Requisitos das tarefas —
1. Indique se cada afirmação seguinte está de acordo com o excerto do documento, respondendo sim ou não e citando textualmente as palavras decisivas: (a) A Convenção nº 22 da Organização Internacional do Trabalho foi aprovada para ratificação pelo Decreto nº 112/82. (b) Segundo a Convenção, o aviso prévio combinado deve ser de pelo menos 48 horas. (c) O Primeiro Ministro concluiu que o diploma em apreço trata do regime das relações de trabalho.
2. Transcreva, sem qualquer alteração, o trecho do excerto do documento que começa em "Termina o requerente" e termina em "da Lei Fundamental.".

Excerto do documento —
..............................

Fundamentou o seu pedido com base nas seguintes considerações:-
- a norma em causa, ínsita naquele decreto-lei, que criou os serviços do Registo Internacional de Navios na Madeira, ao dispor que a contratação e as condições de trabalho das tripulações deverão apenas obedecer ao disposto nas convenções internacionais vigentes na ordem jurídica portuguesa sobre a matéria, tem, inequivocamente, o sentido de afastar a legislação laboral reguladora da prestação de trabalho quanto àquela área de actividade económica, uma vez que pretende que essa prestação venha a ser exclusivamente regulada pelos normativos constantes do direito internacional vigente em Portugal;
- de entre esses normativos ressalta a Convenção nº 22 da Organização Internacional do Trabalho, relativa ao contrato de trabalho marítimo, a qual foi aprovada para ratificação pelo Decreto nº 112/82, de 11 de Outubro;
- no nº 1 do artº 9º da aludida Convenção estatui-se que o contrato de trabalho por tempo indeterminado poderá dar-se por terminado com a denúncia do contrato por uma das partes num porto de carga ou descarga do navio, desde que seja observado o aviso prévio combinado para esse fim, o qual deverá ser pelo menos de 24 horas;
- por intermédio da norma cuja apreciação solicita, ficou, pois, consagrada a possibilidade de despedimento sem justa causa, situação vedada pelo artigo 53º da Constituição.
Termina o requerente o seu pedido dizendo que 'a norma em causa, versando sobre direitos liberdades e garantias, e constando de diploma emitido pelo Governo sem credencial parlamentar, é organicamente inconstitucional, por violação do artigo 168º, nº 1, alínea b), da Constituição, e, reintroduzindo a possibilidade de despedimentos sem justa causa, é materialmente inconstitucional, por violação do artigo 53º da Lei Fundamental.
2. Notificado nos termos e para os efeitos do artº 53º da Lei nº
28/82, de 15 de Novembro, o Primeiro Ministro veio apresentar «pronúncia», que rematou nos seguintes termos:-
'47. Em conclusão, temos, em suma, que:-
1ª - o diploma em apreço trata do registo e das condições de admissão ao registo, não do regime das relações de trabalho;
2ª - remete para as convenções vigentes, pelo que deixa de fora as que possam eventualmente contrariar a Constituição;
3ª - a remissão para o direito internacional convencional não é realizada quanto ao regime de cessação do contrato, designadamente por infracção disciplinar, antes se limita às condições de trabalho;
4ª - a expressão ‘condições de trabalho’ possui, na lei e na doutrina, um campo semântico ao qual é estranho o regime de cessação do contrato;
5ª - o nº 3 do art. 20º do Decreto-Lei nº 96/89 remete, expressamente, para legislação específica, conforme os princípios da ordem juslaboral portuguesa, o regime do despedimento sem justa causa.
48. Desta sorte, não é possível defender-se que o preceito em apreço está, ainda que indirectamente, a ofender o disposto no artigo 53º da Constituição. Antes cura de matéria muito diversa.

..............................

Dados de origem —
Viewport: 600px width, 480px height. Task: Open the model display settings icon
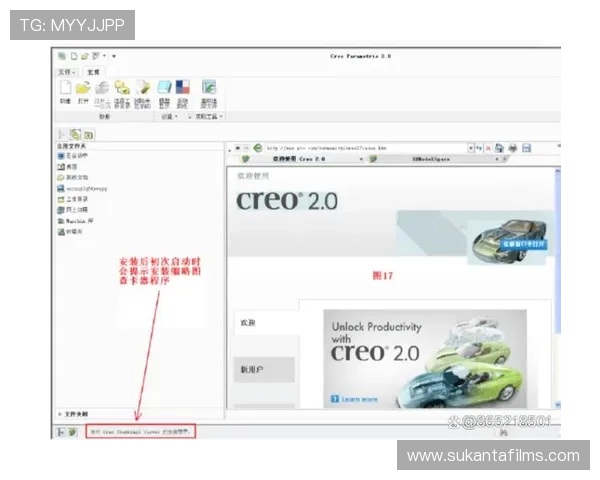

..............................

Resultados do exercício —
1.
(a) Sim: «a qual foi aprovada para ratificação pelo Decreto nº 112/82, de 11 de Outubro».
(b) Não: «o qual deverá ser pelo menos de 24 horas».
(c) Não: «o diploma em apreço trata do registo e das condições de admissão ao registo, não do regime das relações de trabalho».

2.
Termina o requerente o seu pedido dizendo que 'a norma em causa, versando sobre direitos liberdades e garantias, e constando de diploma emitido pelo Governo sem credencial parlamentar, é organicamente inconstitucional, por violação do artigo 168º, nº 1, alínea b), da Constituição, e, reintroduzindo a possibilidade de despedimentos sem justa causa, é materialmente inconstitucional, por violação do artigo 53º da Lei Fundamental.